Later kwam ik een gereformeerd vrijgemaakte overbuurvrouw uit de Beekstraat tegen. Ze zei: Wat is de Heere zaterdag druk geweest, hè? Ik zat haar een beetje raar aan te kijken. Wat bedoel je? Nou, zei ze, alle mensen van de kerk, alle buren, ook niet-kerkelijken, zijn gespaard gebleven. Dat is wel zo ja, God is heel erg druk geweest. Bij het Talmaplein en op de Lasondersingel, twee getroffen straten, wonen veel kerkelijke mensen. Ze leven nog. Alleen brandweerman Hans van der Molen, van de Nederlands gereformeerde kerk, is helaas omgekomen.

Je kunt wel zeggen dat de afgelopen week de meest bewogen week van ons leven is geweest. Je merkt wel dat je wordt geleefd. Je wordt doorlopend gebeld, je krijgt veel bezoek, je doet boodschappen en je komt aan eten nauwelijks toe.

Vandaag kwam een vriendin naar me toe, ze had het over de dood van brandweerman Hans van der Molen. Geertje, zegt ze, ik zie zo op tegen de begrafenis morgen. Ik zei: Probeer daar nou niet aan te denken. Ga nou niet in zak en as zitten.
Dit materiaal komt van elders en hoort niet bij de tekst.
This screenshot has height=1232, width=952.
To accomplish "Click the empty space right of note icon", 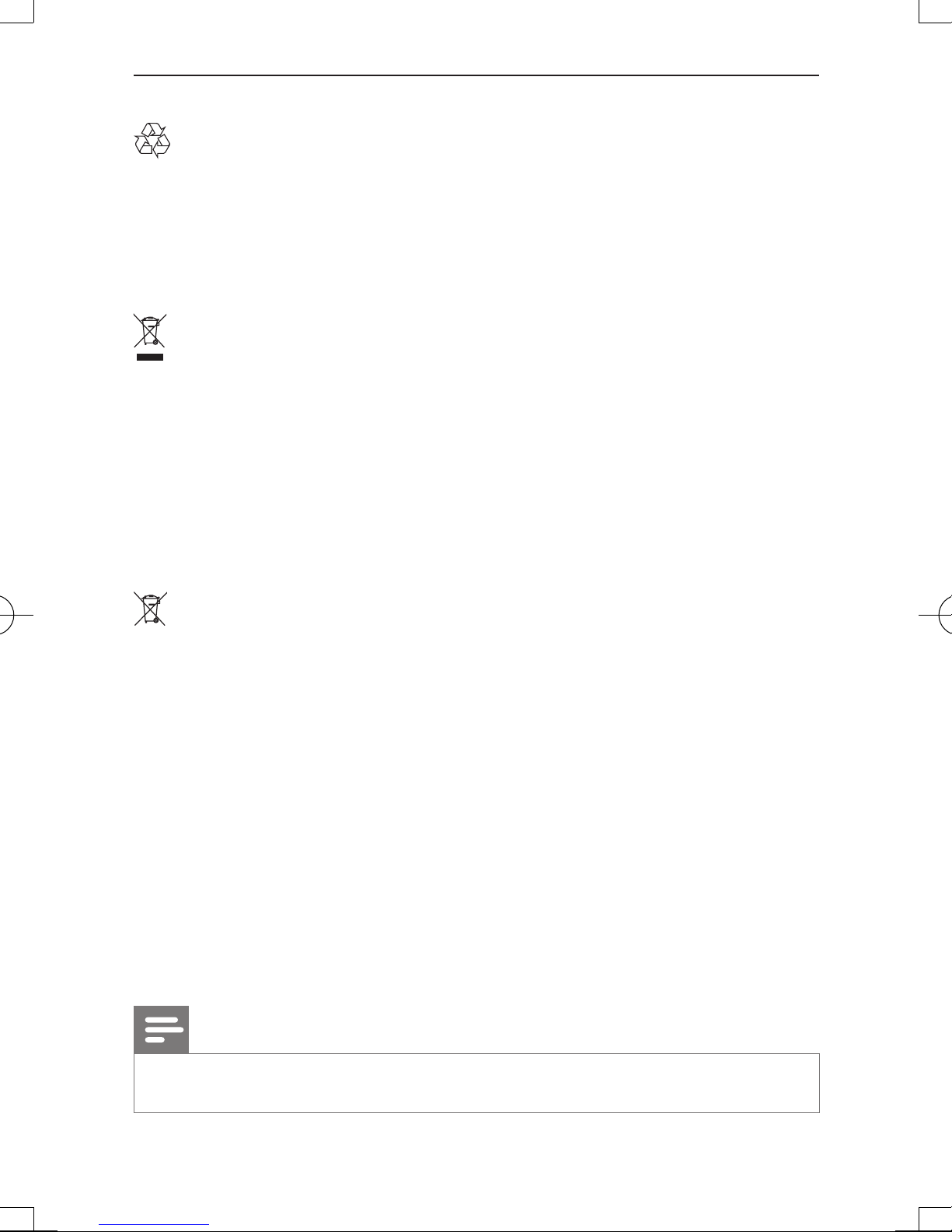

Mijn man en ik gaan vrijdagavond niet naar de stille tocht. Onze zoon Maarten wel. Ik kan er de moed niet voor opbrengen. Net was ik in de Deurningerstraat, daar lagen allemaal bloemen opgestapeld. Ik vind dat zo aangrijpend, hè. Dat doet me veel meer pijn dan de aanblik van ons huis.”